В словах этих не было ничего особенного, однако, к несчастью, Дебароль всегда сопровождает любую свою фразу каким-нибудь жестом. В ту минуту вместо карабина, который был закреплен на заду у мула, он держал в руках зонтик и, сопровождая приведенные выше слова жестом, стал открывать это приспособление. При виде того, что он вознамерился сделать, Буланже безуспешно пытался объяснить ему, что момент для этого выбран крайне неудачно, поскольку дождь только что кончился, но Дебароль стоял на своем: он надавил на тугую пружину, и пружина, после короткого сопротивления, внезапно поддалась. Однако его мул, услышав звук, который она при этом издала, и увидев раскрывшийся над его головой незнакомый предмет, бросился в сторону Буланже, еще весьма неуверенно державшегося в своих стременах нового образца. Буланже покачнулся, а покачнувшись, кулаком ударил мула в нос. Место было чувствительное: мул завертелся на месте, столкнул Жиро с Александром, получил еще два удара по носу, сбил с ног погонщика, попытавшегося его остановить, и, перескочив через него, галопом помчался по дороге в сторону Гранады.

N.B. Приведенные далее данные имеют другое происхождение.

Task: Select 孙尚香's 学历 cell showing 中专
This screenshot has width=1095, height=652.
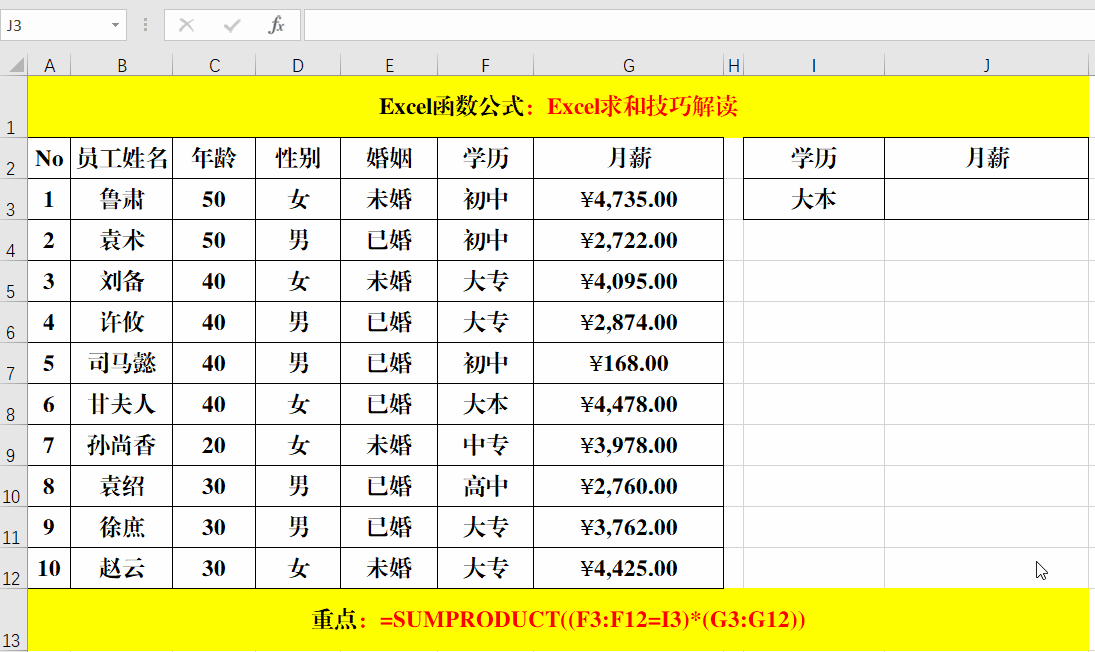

В течение нескольких минут мы наблюдали ту же сцену, что и македонцы, лицезревшие, как сын царя Филиппа сражается с Буцефалом, а сверх того – силуэт вывернутого зонта, в соответствии с законами перспективы становившийся все меньше и менеыпе по мере удаления его к горизонту. Однако Дебароль, который из орудий принуждения имел лишь недоуздок, в то время как у Александра Македонского, по всей вероятности, были удила, оказался не менее удачлив, чем прославленный победитель Дария. Через несколько минут он подчинил себе мула и направил его в нашу сторону, награждая при этом ударами зонта; несомненно, этим преследовалась двойная цель: с одной стороны – пояснить мулу, что он совершил ошибку, а с другой – заставить его привыкнуть не только к виду испугавшего его предмета, но еще и к соприкосновению с ним.

Этот эпизод, доставивший Жиро сюжет для новой картинки, окончательно развеселил весь караван. Мы попытались собрать вместе мулов, разбежавшихся в разные стороны, и двинуться вперед если и не единым фронтом, то хотя бы по четверо в ряд. Однако все наши усилия были тщетны: даже мул Дебароля, только что бежавший очень бойко, решил, по-видимому, вовсе не сходить с места. Нам на помощь пришел тот погонщик, что был сбит с ног мулом, но, к счастью, не получил при этом ранений. «Сеньоры, – заметил он, – вы больше преуспеете, обращаясь с ними ласково, а не раздраженно; у мулов есть имена, позовите их по имени!»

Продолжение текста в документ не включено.